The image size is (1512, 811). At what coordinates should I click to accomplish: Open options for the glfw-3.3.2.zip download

______

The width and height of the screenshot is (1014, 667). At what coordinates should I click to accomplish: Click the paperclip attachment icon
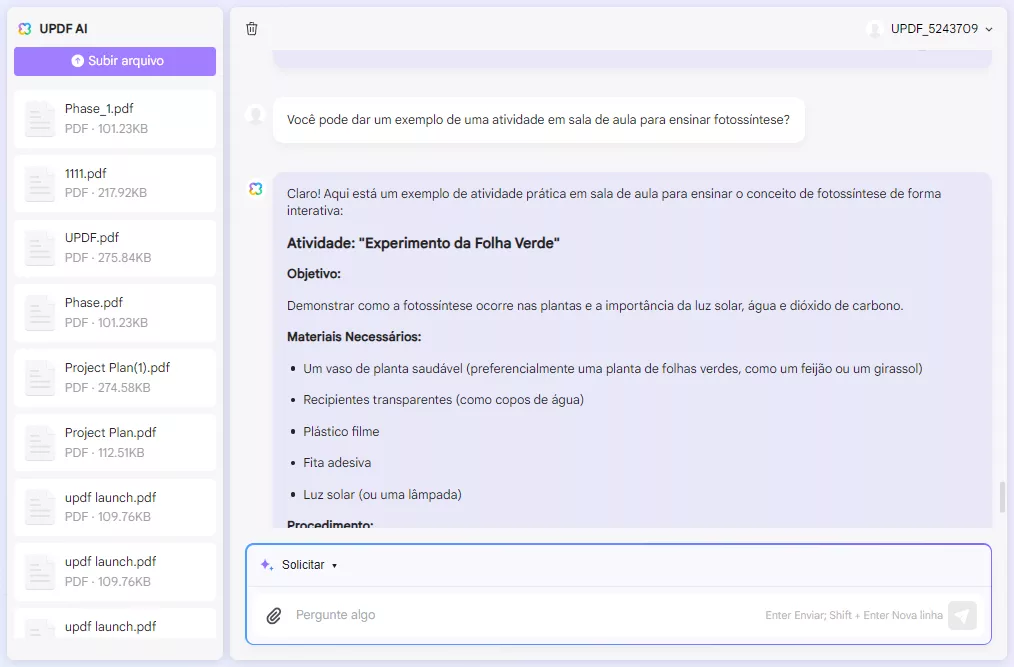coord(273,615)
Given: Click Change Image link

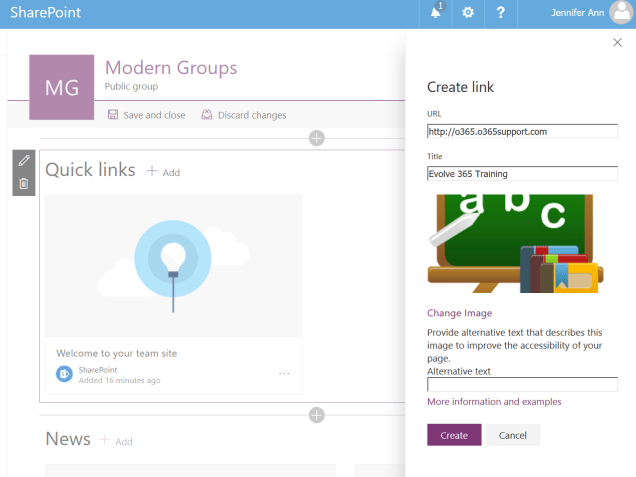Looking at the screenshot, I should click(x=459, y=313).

______

### Problem statement
Repeat the listing lines word for word, from the line containing "The width and" through the line containing "Looking at the", and leave out the pictures.

### Result
The width and height of the screenshot is (1014, 667). At what coordinates should I click to accomplish: Click the paperclip attachment icon
coord(273,615)
Given: Click Change Image link

Looking at the screenshot, I should click(x=459, y=313).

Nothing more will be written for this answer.